━━━ INFORMATION GIVEN
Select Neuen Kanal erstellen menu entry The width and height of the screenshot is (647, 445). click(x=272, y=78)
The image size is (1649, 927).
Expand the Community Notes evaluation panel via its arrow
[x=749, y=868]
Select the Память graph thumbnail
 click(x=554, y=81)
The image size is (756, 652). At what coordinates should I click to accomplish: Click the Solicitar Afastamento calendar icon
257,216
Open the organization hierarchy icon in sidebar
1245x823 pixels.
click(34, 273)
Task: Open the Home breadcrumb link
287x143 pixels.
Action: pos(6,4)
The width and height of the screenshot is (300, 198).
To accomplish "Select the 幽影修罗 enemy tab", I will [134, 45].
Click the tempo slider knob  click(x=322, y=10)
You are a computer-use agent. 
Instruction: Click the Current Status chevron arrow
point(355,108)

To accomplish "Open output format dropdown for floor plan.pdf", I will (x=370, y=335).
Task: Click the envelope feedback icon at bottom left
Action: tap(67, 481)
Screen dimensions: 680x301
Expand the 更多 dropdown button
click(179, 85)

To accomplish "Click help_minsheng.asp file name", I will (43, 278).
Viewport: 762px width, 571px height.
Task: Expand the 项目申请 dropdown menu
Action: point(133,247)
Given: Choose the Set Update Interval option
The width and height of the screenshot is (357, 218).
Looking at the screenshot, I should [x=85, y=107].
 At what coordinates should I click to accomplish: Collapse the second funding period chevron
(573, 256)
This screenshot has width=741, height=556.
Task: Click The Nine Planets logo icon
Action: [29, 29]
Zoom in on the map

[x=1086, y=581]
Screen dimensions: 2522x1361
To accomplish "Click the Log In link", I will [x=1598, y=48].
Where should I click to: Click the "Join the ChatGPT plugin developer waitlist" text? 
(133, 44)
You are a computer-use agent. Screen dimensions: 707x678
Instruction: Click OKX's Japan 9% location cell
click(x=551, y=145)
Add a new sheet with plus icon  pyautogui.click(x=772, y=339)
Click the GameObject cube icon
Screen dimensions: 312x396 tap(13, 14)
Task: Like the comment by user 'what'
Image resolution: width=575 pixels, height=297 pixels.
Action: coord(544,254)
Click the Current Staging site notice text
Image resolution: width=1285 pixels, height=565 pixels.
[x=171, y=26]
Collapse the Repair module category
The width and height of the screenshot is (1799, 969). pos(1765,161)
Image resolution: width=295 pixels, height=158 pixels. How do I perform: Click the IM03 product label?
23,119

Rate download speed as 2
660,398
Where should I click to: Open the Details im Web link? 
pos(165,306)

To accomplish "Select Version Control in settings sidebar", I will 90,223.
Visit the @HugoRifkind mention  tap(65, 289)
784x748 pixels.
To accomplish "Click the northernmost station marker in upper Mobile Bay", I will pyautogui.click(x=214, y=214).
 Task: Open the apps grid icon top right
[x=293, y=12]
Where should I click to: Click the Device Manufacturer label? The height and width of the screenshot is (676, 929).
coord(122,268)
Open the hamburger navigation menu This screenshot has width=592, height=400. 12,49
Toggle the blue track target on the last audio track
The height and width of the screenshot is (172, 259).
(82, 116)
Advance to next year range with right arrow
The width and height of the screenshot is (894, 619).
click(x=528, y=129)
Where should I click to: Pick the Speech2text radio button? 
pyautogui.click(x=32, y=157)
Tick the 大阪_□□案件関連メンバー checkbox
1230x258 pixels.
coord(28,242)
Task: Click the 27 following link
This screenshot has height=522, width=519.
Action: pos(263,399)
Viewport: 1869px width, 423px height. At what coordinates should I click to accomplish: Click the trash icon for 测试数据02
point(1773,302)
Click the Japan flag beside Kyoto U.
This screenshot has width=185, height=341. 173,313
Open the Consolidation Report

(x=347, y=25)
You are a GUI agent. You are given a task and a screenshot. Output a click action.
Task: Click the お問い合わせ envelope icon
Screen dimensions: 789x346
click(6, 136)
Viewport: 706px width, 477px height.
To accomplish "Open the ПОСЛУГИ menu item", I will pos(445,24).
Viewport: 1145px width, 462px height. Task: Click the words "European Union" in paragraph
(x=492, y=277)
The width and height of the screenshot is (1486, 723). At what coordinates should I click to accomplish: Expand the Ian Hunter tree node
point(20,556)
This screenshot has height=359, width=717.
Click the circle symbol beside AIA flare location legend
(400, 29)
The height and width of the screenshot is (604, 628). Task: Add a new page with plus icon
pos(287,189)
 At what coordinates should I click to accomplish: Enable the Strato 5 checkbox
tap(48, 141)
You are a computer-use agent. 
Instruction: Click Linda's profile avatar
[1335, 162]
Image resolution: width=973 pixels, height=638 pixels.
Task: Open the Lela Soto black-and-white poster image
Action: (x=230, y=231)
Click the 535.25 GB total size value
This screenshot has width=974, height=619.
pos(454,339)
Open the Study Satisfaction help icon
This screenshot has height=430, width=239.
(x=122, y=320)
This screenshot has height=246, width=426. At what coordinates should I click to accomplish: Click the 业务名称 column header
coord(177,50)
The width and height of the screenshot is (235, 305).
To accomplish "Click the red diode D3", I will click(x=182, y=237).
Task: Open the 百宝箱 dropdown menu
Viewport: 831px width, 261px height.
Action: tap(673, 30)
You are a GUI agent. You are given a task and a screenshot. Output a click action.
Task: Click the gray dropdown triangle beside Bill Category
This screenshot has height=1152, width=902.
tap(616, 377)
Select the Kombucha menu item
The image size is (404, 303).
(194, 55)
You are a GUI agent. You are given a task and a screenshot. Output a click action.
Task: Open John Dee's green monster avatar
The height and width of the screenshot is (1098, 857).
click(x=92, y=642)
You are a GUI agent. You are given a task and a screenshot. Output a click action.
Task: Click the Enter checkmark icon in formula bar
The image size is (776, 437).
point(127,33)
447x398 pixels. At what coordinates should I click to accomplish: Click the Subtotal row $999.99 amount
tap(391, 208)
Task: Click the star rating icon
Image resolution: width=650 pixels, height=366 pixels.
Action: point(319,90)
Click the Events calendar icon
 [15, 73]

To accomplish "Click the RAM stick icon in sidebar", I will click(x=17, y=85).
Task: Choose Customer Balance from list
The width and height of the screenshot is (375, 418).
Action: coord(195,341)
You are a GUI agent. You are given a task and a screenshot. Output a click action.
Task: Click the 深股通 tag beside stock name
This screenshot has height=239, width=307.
━━━━━━
▶ PROBLEM TO SOLVE: Reproduce the data shown above with every line intact.

▶ EXERCISE ANSWER:
Select Neuen Kanal erstellen menu entry The width and height of the screenshot is (647, 445). click(x=272, y=78)
The image size is (1649, 927).
Expand the Community Notes evaluation panel via its arrow
[x=749, y=868]
Select the Память graph thumbnail
 click(x=554, y=81)
The image size is (756, 652). At what coordinates should I click to accomplish: Click the Solicitar Afastamento calendar icon
257,216
Open the organization hierarchy icon in sidebar
1245x823 pixels.
click(34, 273)
Task: Open the Home breadcrumb link
287x143 pixels.
Action: pos(6,4)
The width and height of the screenshot is (300, 198).
To accomplish "Select the 幽影修罗 enemy tab", I will [134, 45].
Click the tempo slider knob  click(x=322, y=10)
You are a computer-use agent. 
Instruction: Click the Current Status chevron arrow
point(355,108)

To accomplish "Open output format dropdown for floor plan.pdf", I will (x=370, y=335).
Task: Click the envelope feedback icon at bottom left
Action: tap(67, 481)
Screen dimensions: 680x301
Expand the 更多 dropdown button
click(179, 85)

To accomplish "Click help_minsheng.asp file name", I will (43, 278).
Viewport: 762px width, 571px height.
Task: Expand the 项目申请 dropdown menu
Action: point(133,247)
Given: Choose the Set Update Interval option
The width and height of the screenshot is (357, 218).
Looking at the screenshot, I should [x=85, y=107].
 At what coordinates should I click to accomplish: Collapse the second funding period chevron
(573, 256)
This screenshot has width=741, height=556.
Task: Click The Nine Planets logo icon
Action: [29, 29]
Zoom in on the map

[x=1086, y=581]
Screen dimensions: 2522x1361
To accomplish "Click the Log In link", I will [x=1598, y=48].
Where should I click to: Click the "Join the ChatGPT plugin developer waitlist" text? 
(133, 44)
You are a computer-use agent. Screen dimensions: 707x678
Instruction: Click OKX's Japan 9% location cell
click(x=551, y=145)
Add a new sheet with plus icon  pyautogui.click(x=772, y=339)
Click the GameObject cube icon
Screen dimensions: 312x396 tap(13, 14)
Task: Like the comment by user 'what'
Image resolution: width=575 pixels, height=297 pixels.
Action: coord(544,254)
Click the Current Staging site notice text
Image resolution: width=1285 pixels, height=565 pixels.
[x=171, y=26]
Collapse the Repair module category
The width and height of the screenshot is (1799, 969). pos(1765,161)
Image resolution: width=295 pixels, height=158 pixels. How do I perform: Click the IM03 product label?
23,119

Rate download speed as 2
660,398
Where should I click to: Open the Details im Web link? 
pos(165,306)

To accomplish "Select Version Control in settings sidebar", I will 90,223.
Visit the @HugoRifkind mention  tap(65, 289)
784x748 pixels.
To accomplish "Click the northernmost station marker in upper Mobile Bay", I will pyautogui.click(x=214, y=214).
 Task: Open the apps grid icon top right
[x=293, y=12]
Where should I click to: Click the Device Manufacturer label? The height and width of the screenshot is (676, 929).
coord(122,268)
Open the hamburger navigation menu This screenshot has width=592, height=400. 12,49
Toggle the blue track target on the last audio track
The height and width of the screenshot is (172, 259).
(82, 116)
Advance to next year range with right arrow
The width and height of the screenshot is (894, 619).
click(x=528, y=129)
Where should I click to: Pick the Speech2text radio button? 
pyautogui.click(x=32, y=157)
Tick the 大阪_□□案件関連メンバー checkbox
1230x258 pixels.
coord(28,242)
Task: Click the 27 following link
This screenshot has height=522, width=519.
Action: pos(263,399)
Viewport: 1869px width, 423px height. At what coordinates should I click to accomplish: Click the trash icon for 测试数据02
point(1773,302)
Click the Japan flag beside Kyoto U.
This screenshot has width=185, height=341. 173,313
Open the Consolidation Report

(x=347, y=25)
You are a GUI agent. You are given a task and a screenshot. Output a click action.
Task: Click the お問い合わせ envelope icon
Screen dimensions: 789x346
click(6, 136)
Viewport: 706px width, 477px height.
To accomplish "Open the ПОСЛУГИ menu item", I will pos(445,24).
Viewport: 1145px width, 462px height. Task: Click the words "European Union" in paragraph
(x=492, y=277)
The width and height of the screenshot is (1486, 723). At what coordinates should I click to accomplish: Expand the Ian Hunter tree node
point(20,556)
This screenshot has height=359, width=717.
Click the circle symbol beside AIA flare location legend
(400, 29)
The height and width of the screenshot is (604, 628). Task: Add a new page with plus icon
pos(287,189)
 At what coordinates should I click to accomplish: Enable the Strato 5 checkbox
tap(48, 141)
You are a computer-use agent. 
Instruction: Click Linda's profile avatar
[1335, 162]
Image resolution: width=973 pixels, height=638 pixels.
Task: Open the Lela Soto black-and-white poster image
Action: (x=230, y=231)
Click the 535.25 GB total size value
This screenshot has width=974, height=619.
pos(454,339)
Open the Study Satisfaction help icon
This screenshot has height=430, width=239.
(x=122, y=320)
This screenshot has height=246, width=426. At what coordinates should I click to accomplish: Click the 业务名称 column header
coord(177,50)
The width and height of the screenshot is (235, 305).
To accomplish "Click the red diode D3", I will click(x=182, y=237).
Task: Open the 百宝箱 dropdown menu
Viewport: 831px width, 261px height.
Action: tap(673, 30)
You are a GUI agent. You are given a task and a screenshot. Output a click action.
Task: Click the gray dropdown triangle beside Bill Category
This screenshot has height=1152, width=902.
tap(616, 377)
Select the Kombucha menu item
The image size is (404, 303).
(194, 55)
You are a GUI agent. You are given a task and a screenshot. Output a click action.
Task: Open John Dee's green monster avatar
The height and width of the screenshot is (1098, 857).
click(x=92, y=642)
You are a GUI agent. You are given a task and a screenshot. Output a click action.
Task: Click the Enter checkmark icon in formula bar
The image size is (776, 437).
point(127,33)
447x398 pixels. At what coordinates should I click to accomplish: Click the Subtotal row $999.99 amount
tap(391, 208)
Task: Click the star rating icon
Image resolution: width=650 pixels, height=366 pixels.
Action: point(319,90)
Click the Events calendar icon
 [15, 73]

To accomplish "Click the RAM stick icon in sidebar", I will click(x=17, y=85).
Task: Choose Customer Balance from list
The width and height of the screenshot is (375, 418).
Action: coord(195,341)
You are a GUI agent. You are given a task and a screenshot. Output a click action.
Task: Click the 深股通 tag beside stock name
This screenshot has height=239, width=307.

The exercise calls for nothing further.